This semester, Boston College is opening the Edmund H. Shea, Jr. Center for Entrepreneurship, centralizing several new academic initiatives and existing business-focused clubs under a single umbrella organization, set to operate out of Cushing Hall. The Center is named for prominent entrepreneur Edmund H. Shea, Jr., whose granddaughters attended Boston College and donated an undisclosed amount to found the Center. The physical center will open late December or January, according to Carroll School professor Jere Doyle, who will lead the newly founded center as its executive director.
Programs focusing on entrepreneurship have been growing at BC for the past several years, including the BC Venture Competition (BCVC) and the elevator pitch competition. The Center will house these previously-existing activities and work to expand them. The primary goal of the Center, according to Doyle, is to create students ready to join start-ups while encouraging them to found their own.
“If you want to start your own business, it’s best to get out of school and go work for an entrepreneur first,” Doyle said. “We think that students need to learn inside and outside the classroom.”
‘What I do is bring the experience of being an entrepreneur back to campus.’
In addition to creating the Center, the University is establishing a co-concentration in entrepreneurship within the Carroll School of Management. Though the ability to co-concentrate is currently limited to CSOM students, some classes will be available to students in other schools, Doyle said. The University’s new offerings in entrepreneurship—some of which will be available this semester—will cover topics like venture capitalism, entrepreneurial finance, and product management. The co-concentration will have two required courses: entrepreneurial management and venture capital or entrepreneurial finance along with two elective courses.
One of the Center’s goals is to become a research hub, so in addition to offering classes within CSOM, it plans to bring various workshops and speakers to campus. Eventually, the Center will host a program to connect students with internships in the startup world.
The Center plans to build on current campus organizations—BCVC, Women’s Innovation Network (WIN), the computer science club, and others—and offer additional resources to students involved. Robbie Li, the chair of BCVC and CSOM ’16, came to BC with little knowledge about entrepreneurship, but became involved in it freshman year. Li said the launch of the Center represents the University’s recognition of the important position entrepreneurship holds at BC.
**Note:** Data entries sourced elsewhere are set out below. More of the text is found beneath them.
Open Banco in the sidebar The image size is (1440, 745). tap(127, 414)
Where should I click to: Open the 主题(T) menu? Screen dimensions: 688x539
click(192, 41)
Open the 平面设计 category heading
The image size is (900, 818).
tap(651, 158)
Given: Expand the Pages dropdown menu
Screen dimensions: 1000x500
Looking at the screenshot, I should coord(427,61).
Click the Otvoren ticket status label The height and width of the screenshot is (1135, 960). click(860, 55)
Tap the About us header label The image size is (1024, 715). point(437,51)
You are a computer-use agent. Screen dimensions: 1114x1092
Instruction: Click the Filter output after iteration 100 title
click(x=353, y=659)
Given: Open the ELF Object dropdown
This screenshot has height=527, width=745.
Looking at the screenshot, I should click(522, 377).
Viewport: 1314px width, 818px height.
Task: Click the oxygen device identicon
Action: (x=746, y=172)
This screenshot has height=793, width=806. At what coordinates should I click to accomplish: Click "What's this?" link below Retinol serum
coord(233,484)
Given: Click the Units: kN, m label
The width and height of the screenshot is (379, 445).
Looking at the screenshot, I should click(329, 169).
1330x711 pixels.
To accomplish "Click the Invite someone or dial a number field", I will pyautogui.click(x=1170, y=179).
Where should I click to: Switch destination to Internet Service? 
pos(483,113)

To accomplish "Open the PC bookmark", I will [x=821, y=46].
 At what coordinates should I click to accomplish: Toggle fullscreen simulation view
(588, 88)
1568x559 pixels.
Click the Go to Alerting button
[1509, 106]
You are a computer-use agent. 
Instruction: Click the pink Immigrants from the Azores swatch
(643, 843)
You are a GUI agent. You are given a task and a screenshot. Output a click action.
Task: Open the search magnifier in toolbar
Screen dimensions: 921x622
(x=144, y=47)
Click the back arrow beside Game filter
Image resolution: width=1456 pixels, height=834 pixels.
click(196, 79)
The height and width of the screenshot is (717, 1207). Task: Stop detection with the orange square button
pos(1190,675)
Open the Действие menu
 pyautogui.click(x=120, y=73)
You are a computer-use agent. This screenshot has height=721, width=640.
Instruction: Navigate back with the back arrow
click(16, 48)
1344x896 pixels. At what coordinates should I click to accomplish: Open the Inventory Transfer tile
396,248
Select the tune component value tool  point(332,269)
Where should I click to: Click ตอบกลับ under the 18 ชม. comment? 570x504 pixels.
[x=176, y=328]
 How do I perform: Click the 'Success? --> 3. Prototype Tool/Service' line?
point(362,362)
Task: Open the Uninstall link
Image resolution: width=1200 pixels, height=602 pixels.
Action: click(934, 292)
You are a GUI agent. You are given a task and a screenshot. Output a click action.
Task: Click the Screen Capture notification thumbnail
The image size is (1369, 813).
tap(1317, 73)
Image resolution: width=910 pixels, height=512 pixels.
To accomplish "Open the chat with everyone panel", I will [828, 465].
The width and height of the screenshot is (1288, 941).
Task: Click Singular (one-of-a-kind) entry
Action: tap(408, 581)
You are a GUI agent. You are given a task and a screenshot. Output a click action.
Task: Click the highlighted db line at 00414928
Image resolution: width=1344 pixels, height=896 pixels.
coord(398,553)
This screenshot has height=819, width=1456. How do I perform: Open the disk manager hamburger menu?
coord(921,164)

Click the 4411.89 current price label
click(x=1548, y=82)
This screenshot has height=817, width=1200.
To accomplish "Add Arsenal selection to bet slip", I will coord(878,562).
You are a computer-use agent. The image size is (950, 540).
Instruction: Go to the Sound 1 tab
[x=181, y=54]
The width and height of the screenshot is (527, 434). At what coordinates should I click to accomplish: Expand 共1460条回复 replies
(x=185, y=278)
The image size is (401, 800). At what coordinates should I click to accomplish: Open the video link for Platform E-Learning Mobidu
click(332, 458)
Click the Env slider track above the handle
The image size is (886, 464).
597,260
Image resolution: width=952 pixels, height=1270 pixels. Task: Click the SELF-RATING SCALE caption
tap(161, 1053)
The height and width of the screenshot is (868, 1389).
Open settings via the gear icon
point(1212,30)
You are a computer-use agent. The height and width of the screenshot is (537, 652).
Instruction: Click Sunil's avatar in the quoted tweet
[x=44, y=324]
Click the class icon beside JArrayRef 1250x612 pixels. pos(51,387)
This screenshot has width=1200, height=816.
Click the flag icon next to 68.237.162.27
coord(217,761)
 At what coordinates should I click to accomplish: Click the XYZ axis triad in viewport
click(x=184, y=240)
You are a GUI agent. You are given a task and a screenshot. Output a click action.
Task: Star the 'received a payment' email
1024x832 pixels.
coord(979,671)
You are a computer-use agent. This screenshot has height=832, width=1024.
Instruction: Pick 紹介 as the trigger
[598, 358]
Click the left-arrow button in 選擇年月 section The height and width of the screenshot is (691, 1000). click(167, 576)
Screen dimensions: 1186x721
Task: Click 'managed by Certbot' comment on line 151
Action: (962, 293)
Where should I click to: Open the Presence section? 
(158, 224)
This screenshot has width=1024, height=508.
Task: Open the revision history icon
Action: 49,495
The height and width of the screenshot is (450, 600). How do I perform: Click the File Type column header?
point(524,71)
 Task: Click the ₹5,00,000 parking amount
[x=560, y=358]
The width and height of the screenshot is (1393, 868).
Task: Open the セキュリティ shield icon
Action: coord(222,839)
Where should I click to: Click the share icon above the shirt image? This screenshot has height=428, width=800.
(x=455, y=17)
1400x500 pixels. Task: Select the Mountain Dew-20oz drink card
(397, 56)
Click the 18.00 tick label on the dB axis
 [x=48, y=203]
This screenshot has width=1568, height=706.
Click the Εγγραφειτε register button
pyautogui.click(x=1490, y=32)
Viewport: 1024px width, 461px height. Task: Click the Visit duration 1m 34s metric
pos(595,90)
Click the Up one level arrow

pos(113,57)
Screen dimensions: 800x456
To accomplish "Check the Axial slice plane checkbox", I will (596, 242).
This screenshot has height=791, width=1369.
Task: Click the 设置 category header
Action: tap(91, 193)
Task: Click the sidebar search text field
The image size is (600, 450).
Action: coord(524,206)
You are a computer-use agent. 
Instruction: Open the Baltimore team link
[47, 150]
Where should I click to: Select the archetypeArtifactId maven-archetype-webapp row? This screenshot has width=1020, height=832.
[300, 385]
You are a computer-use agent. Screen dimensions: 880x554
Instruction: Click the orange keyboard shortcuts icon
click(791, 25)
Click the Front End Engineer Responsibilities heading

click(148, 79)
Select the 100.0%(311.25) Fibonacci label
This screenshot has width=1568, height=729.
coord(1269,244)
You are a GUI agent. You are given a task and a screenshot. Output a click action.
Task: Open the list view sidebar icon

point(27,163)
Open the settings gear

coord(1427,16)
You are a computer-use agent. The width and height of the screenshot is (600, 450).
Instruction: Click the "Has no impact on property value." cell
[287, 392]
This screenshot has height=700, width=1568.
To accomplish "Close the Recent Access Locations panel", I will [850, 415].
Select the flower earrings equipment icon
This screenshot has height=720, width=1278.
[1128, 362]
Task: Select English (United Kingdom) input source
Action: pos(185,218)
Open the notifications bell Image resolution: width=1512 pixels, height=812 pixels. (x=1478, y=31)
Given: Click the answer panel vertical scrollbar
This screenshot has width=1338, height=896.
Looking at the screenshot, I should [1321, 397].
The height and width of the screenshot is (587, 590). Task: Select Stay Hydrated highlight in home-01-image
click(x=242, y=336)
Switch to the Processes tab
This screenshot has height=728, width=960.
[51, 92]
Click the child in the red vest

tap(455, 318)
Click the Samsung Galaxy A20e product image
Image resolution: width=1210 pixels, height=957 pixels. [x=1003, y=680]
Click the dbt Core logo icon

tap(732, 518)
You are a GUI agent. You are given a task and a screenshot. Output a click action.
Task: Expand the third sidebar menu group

“There are schools that are miles ahead of us in their programs, but the center lays the foundation that allows us to build something great and creates an environment that can foster the next generation of movers and shakers,” Li said.
The program was inspired, Lynch said, by all that BC students have been doing for the past decade. Much of what the Center will be doing is social entrepreneurship.
More and more social ventures have an ultimate goal to be self-sustaining, according to Mary Tripsas, the director of the Center. Tripsas oversees the academics and research of the Center and said that many of the programming being developed will be helpful to those interesting in pursuing social ventures, she said.
“[The goal is] to have it not so much just be about the own personal experience of the student but the student perhaps giving back to the organization and helping the organization be better run,” she said.
Though the Shea Center will be housed under the CSOM, Doyle hopes to promote an inclusive atmosphere. He plans to form an advisory council made up of students in CSOM, the Morrissey College of Arts & Sciences, the Lynch School of Education, and the Connell School of Nursing to expand the efforts of the Center to all students.
“What I do is bring the experience of being an entrepreneur back to campus,” Doyle said. “You don’t need to want to start a venture to be part of the entrepreneurship center. You just have to want to learn about entrepreneurship.”
The Center will be physically located in Cushing Hall, the former home of CSON, rather than in Fulton, the traditional home of CSOM. That, Tripsas said, sends a strong signal that the Shea Center will be for all students.
“Location is an amazing thing,” Tripsas said.